* _Your goal_: Filter these entries so that only lines with the word "will" remain.

*** Data for analysis ***

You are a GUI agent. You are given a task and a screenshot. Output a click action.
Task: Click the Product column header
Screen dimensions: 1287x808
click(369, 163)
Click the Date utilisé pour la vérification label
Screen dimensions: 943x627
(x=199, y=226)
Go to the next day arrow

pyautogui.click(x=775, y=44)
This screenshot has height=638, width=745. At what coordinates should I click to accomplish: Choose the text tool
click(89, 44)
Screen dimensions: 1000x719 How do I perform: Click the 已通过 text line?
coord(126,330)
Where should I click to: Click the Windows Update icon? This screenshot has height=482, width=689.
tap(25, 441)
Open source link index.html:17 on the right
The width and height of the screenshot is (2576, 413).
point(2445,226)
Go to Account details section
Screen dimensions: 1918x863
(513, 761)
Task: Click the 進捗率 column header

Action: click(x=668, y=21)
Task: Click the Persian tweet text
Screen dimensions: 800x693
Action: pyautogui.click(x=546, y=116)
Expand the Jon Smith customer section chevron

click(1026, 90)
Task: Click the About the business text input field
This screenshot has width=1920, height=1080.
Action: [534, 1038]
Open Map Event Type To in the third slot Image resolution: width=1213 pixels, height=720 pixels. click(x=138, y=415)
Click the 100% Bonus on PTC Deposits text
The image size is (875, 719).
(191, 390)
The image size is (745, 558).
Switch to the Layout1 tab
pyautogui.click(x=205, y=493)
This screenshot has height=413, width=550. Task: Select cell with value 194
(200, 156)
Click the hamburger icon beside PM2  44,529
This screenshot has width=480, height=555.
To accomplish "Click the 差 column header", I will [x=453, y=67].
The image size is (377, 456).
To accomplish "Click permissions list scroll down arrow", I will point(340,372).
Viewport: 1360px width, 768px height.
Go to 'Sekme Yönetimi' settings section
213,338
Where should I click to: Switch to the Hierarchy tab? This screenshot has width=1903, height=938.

*** End of Data for analysis ***

* _Solved problem_:
To accomplish "Click the 差 column header", I will [x=453, y=67].
To accomplish "Click permissions list scroll down arrow", I will point(340,372).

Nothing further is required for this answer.